*WORK ORDER*
Transcribe the opinion piece on Israel below in full, word for word, with every line and punctuation mark unchanged.

*GIVEN TEXT*
--- START ---
OPINION: Can we address Israel’s elephant before it has an ‘Ewish’ minority?

by Stephen Oryszczuk, Foreign Editor 

How, as a Jewish News journalist, do you know when you need to broaden your horizons? When the letter ‘J’ stops working on your computer. This is the fate that befell my laptop last week. Now I’m writing about all things ‘Ewish.’ My colleagues Osh, Ack and Ustin think it’s hilarious. 

Hammering away at the keyboard, hoping for the letter to appear on-screen, I reflect on the idea that you can have too much of a good thing. So I abstain from the ‘We Believe’ conference and put the papers down.

Call me crude, but after the seventeenth article on the Israeli election, the death of the peace process (was it still alive?) and Naughty Netanyahu, I’m desperate to read about something else. 

Good timing, then, for the Economist’s ‘World in 2015’ to land in my letterbox. Appealing to my inner nerd, this annual collection of thoughts and opinion trumpets the latest gadgets and predicts future trends – often accurately. I skimmed the contents page: not a Jew or an Israeli in sight. Bliss.

After stories about coral reefs in Australia, sexual equality in Chile and a toilet-building campaign in India, I come to an article about the economics of the Middle East and feel myself brace. Sure enough, after talk of Syria’s “shocking barbarism” and of “booming” Dubai, there she is: the Ewish state. 

It starts badly, with a nasty, brutish reference to Israel’s “nasty and brutish” wars in Gaza. But just as the eyes roll, there’s talk of Israel’s success in “bucking the [regional] trend” by “essentially ignoring its surroundings,” reminding us that Hebrew newspapers show the weather in Moscow, New York, Miami and London, but not in Cairo or Baghdad. “Israel prospers by walling itself in,” it says. I find myself nodding.

There’s more – about Israel outperforming others in rich country club OECD, about its reduced reliance on foreign aid, its healthy trade balance and its $80 billion stock of investment overseas. It speaks of Israel’s energy independence, and of it having a “virtuous circle involving high-quality universities, strong government backing and dynamic entrepreneurs” generating “continued innovation in the high-tech sector”. This is the Israel in which Intel has just invested $6 billion. This is the Israel I know.
--- END ---
*SUPPLIED DATA*
--- START ---
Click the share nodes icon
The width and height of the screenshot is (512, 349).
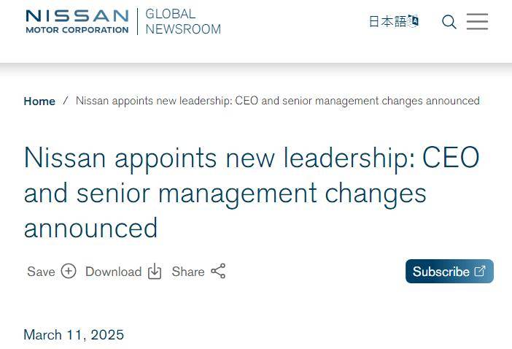tap(218, 271)
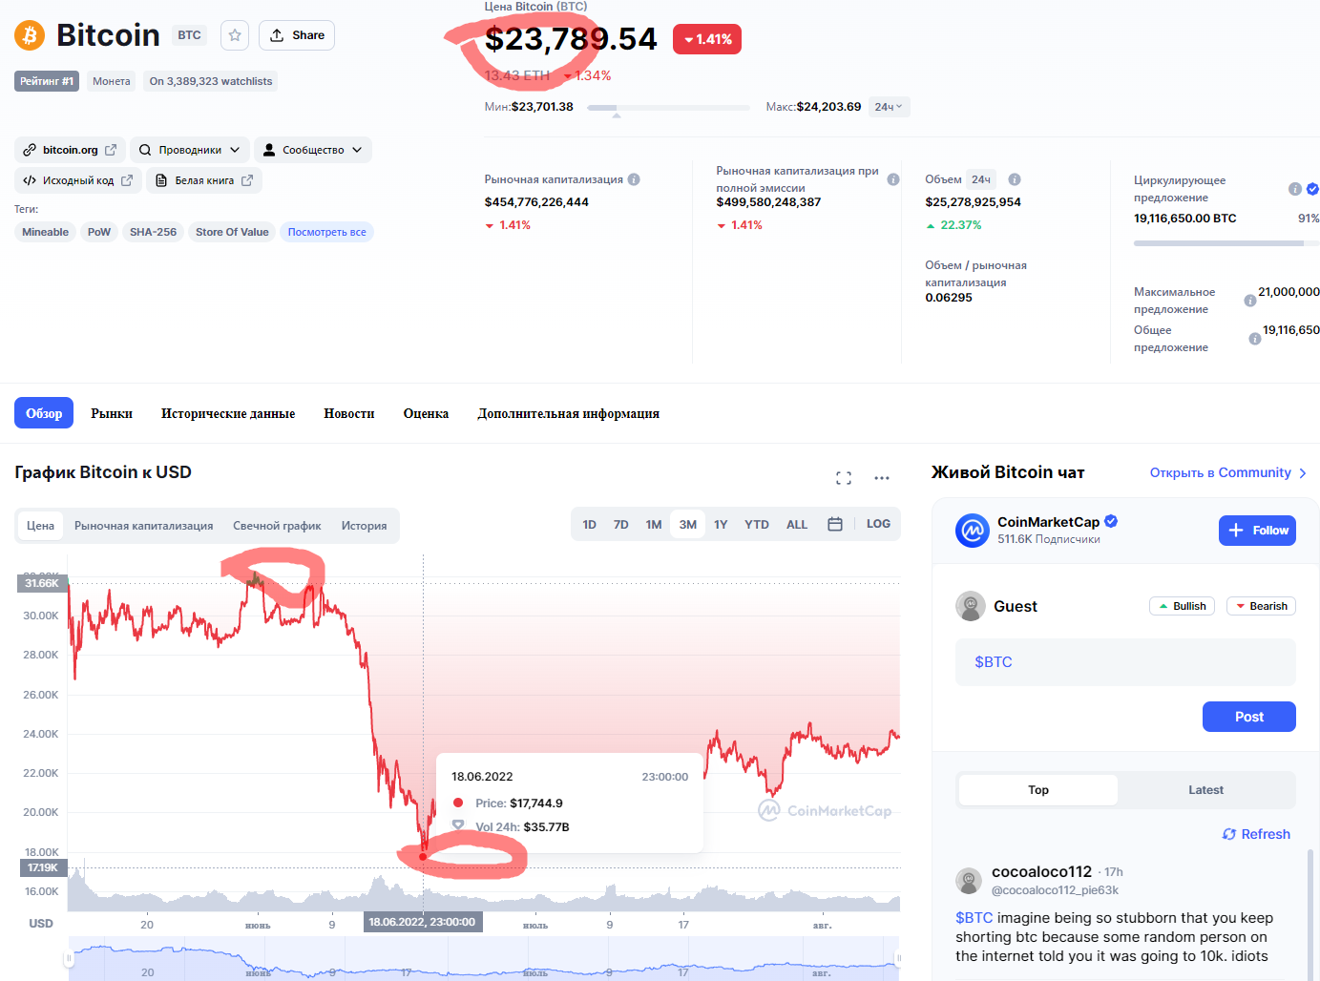Select the Bearish sentiment option
This screenshot has height=981, width=1320.
pyautogui.click(x=1261, y=606)
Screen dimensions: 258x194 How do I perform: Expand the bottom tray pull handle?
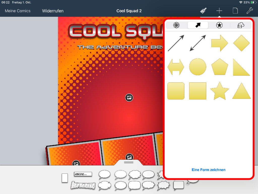[x=129, y=162]
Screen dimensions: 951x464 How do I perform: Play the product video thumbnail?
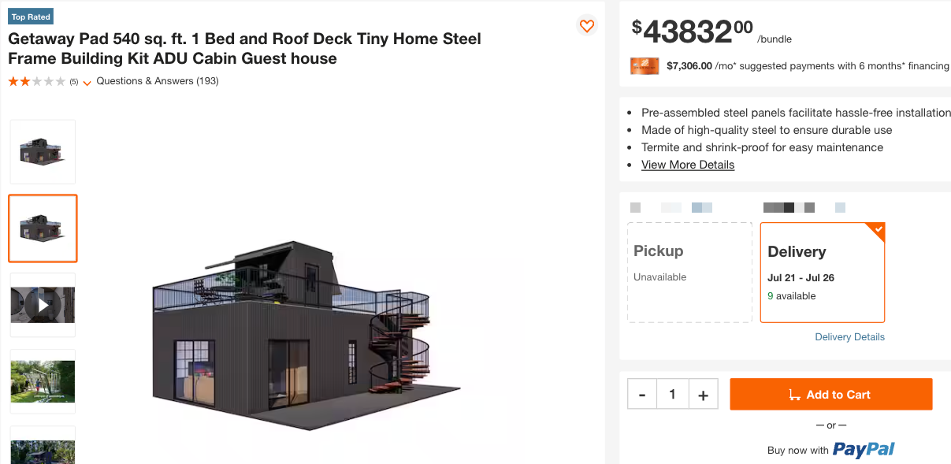point(43,305)
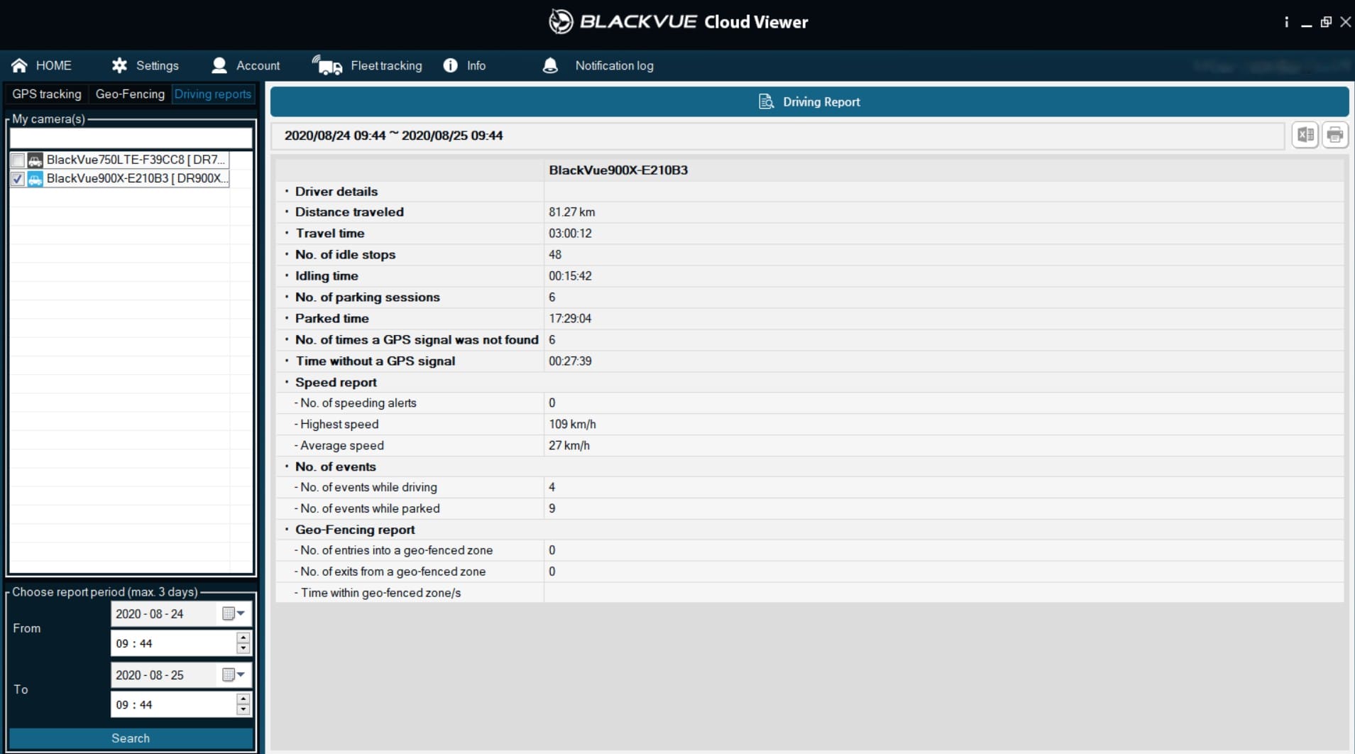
--- END ---
*OUTPUT OF THE EXERCISE*
OPINION: Can we address Israel’s elephant before it has an ‘Ewish’ minority?

by Stephen Oryszczuk, Foreign Editor 

How, as a Jewish News journalist, do you know when you need to broaden your horizons? When the letter ‘J’ stops working on your computer. This is the fate that befell my laptop last week. Now I’m writing about all things ‘Ewish.’ My colleagues Osh, Ack and Ustin think it’s hilarious. 

Hammering away at the keyboard, hoping for the letter to appear on-screen, I reflect on the idea that you can have too much of a good thing. So I abstain from the ‘We Believe’ conference and put the papers down.

Call me crude, but after the seventeenth article on the Israeli election, the death of the peace process (was it still alive?) and Naughty Netanyahu, I’m desperate to read about something else. 

Good timing, then, for the Economist’s ‘World in 2015’ to land in my letterbox. Appealing to my inner nerd, this annual collection of thoughts and opinion trumpets the latest gadgets and predicts future trends – often accurately. I skimmed the contents page: not a Jew or an Israeli in sight. Bliss.

After stories about coral reefs in Australia, sexual equality in Chile and a toilet-building campaign in India, I come to an article about the economics of the Middle East and feel myself brace. Sure enough, after talk of Syria’s “shocking barbarism” and of “booming” Dubai, there she is: the Ewish state. 

It starts badly, with a nasty, brutish reference to Israel’s “nasty and brutish” wars in Gaza. But just as the eyes roll, there’s talk of Israel’s success in “bucking the [regional] trend” by “essentially ignoring its surroundings,” reminding us that Hebrew newspapers show the weather in Moscow, New York, Miami and London, but not in Cairo or Baghdad. “Israel prospers by walling itself in,” it says. I find myself nodding.

There’s more – about Israel outperforming others in rich country club OECD, about its reduced reliance on foreign aid, its healthy trade balance and its $80 billion stock of investment overseas. It speaks of Israel’s energy independence, and of it having a “virtuous circle involving high-quality universities, strong government backing and dynamic entrepreneurs” generating “continued innovation in the high-tech sector”. This is the Israel in which Intel has just invested $6 billion. This is the Israel I know.